As shown in FIG. 1, the anode exhaust in the exhaust path 120 is conveyed to the water recovery assembly 109 in which the anode exhaust gas is cooled and water is separated from the other components of the anode exhaust. As discussed herein below, the water recovery assembly condenses the water in the anode exhaust gas in two stages, such that water including substantially all of the electrolyte is first condensed and removed from the water recovery assembly in a first stage, permitting clean water (water substantially electrolyte-free) to be condensed from the anode exhaust in a second stage. The construction of the water recovery assembly is shown in FIG. 2 and will be described in more detail herein below.

Clean water separated from the anode exhaust in the water recovery assembly is passed to the water supply path 114 and thereafter passed to the humidifier/heat exchanger 118 for humidifying the fuel.
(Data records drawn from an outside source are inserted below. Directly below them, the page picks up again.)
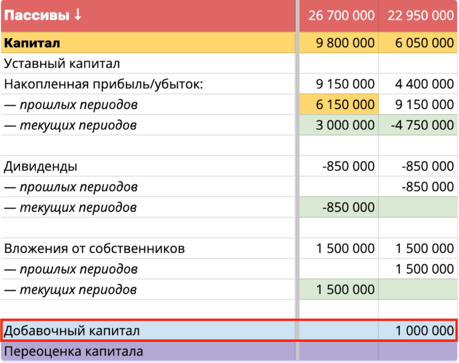
Task: Select the green 3 000 000 cell
Action: pos(345,125)
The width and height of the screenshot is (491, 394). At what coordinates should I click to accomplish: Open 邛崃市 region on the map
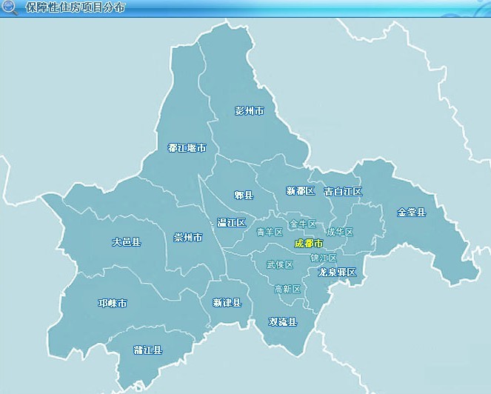pos(113,304)
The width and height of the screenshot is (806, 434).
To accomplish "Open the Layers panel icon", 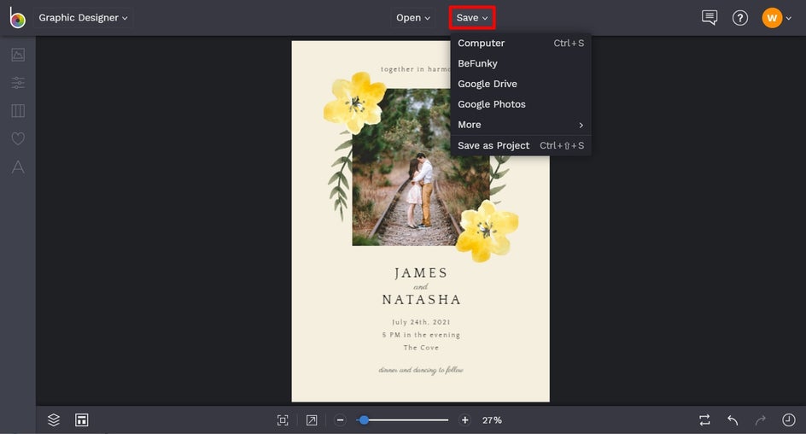I will click(x=54, y=419).
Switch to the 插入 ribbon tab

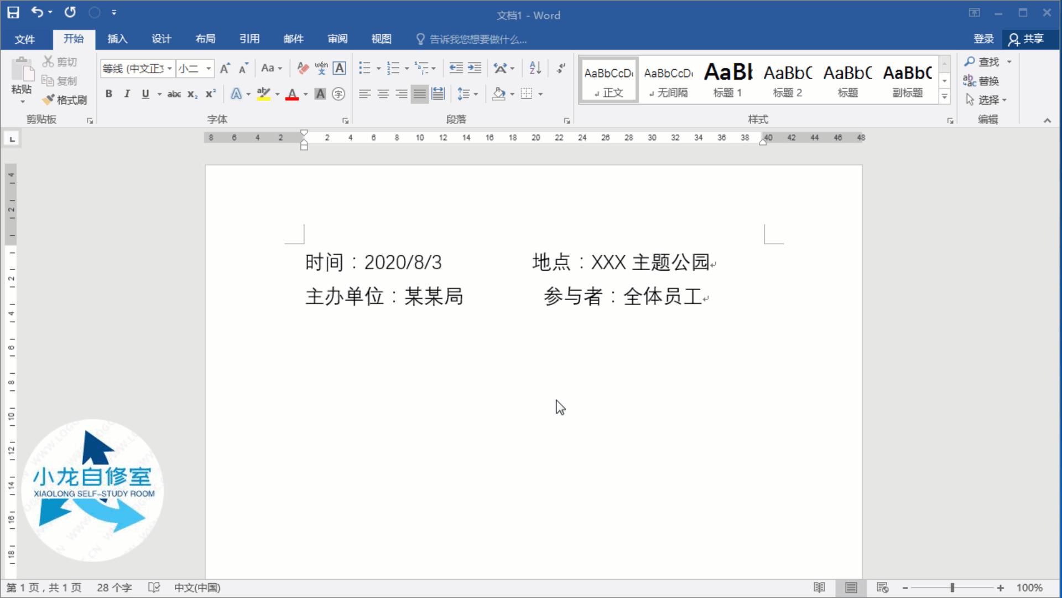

Separated anode exhaust outputted by the water recovery assembly comprises primarily hydrogen, CO and CO ₂ with small amounts of water and trace amounts of unconverted hydrocarbons, such as methane. In the illustrative embodiment shown in FIG. 1, the separated anode exhaust is carried from the water recovery assembly 109 by the anode exhaust path 121 to an oxidizer 122, which also receives oxidant gas in the form of air from an air supply 124. In the oxidizer 122, oxidant gas is mixed with the separated anode exhaust and combusted to produce heated oxidant gas and carbon dioxide. Heated oxidant gas leaving the oxidizer 122 is thereafter conveyed to the cathode side 106 through a cathode inlet 106a. Depleted oxidant gas exits the cathode 106 through a cathode outlet 106b and

then flows through the humidifier/heat exchanger 116 where heat from the exhausted oxidant gas is transferred to pre-heat the fuel and water mixture.

FIG. 2 shows a more detailed schematic view of the water recovery assembly 109 of FIG. 1. The water recovery assembly 109 condenses water in the anode exhaust gas in two stages so as to remove water with substantially all of the electrolyte and any debris in a first condensation stage so as to permit transfer of substantially electrolyte-free water from the anode exhaust in a second condensation stage. The water recovery assembly in FIG. 2 includes a cooling path 130 for quench cooling the anode exhaust so as to condense and recover a first portion of the water in the anode exhaust that includes substantially all of the electrolyte and any debris in the first condensation stage and a packed tower assembly 132 for condensing a second portion of the water in the anode exhaust in the second condensation stage. The second portion of the water recovered from the anode exhaust, which is substantially electrolyte-free and debris-free, is then used to humidify the fuel supplied to the fuel cell.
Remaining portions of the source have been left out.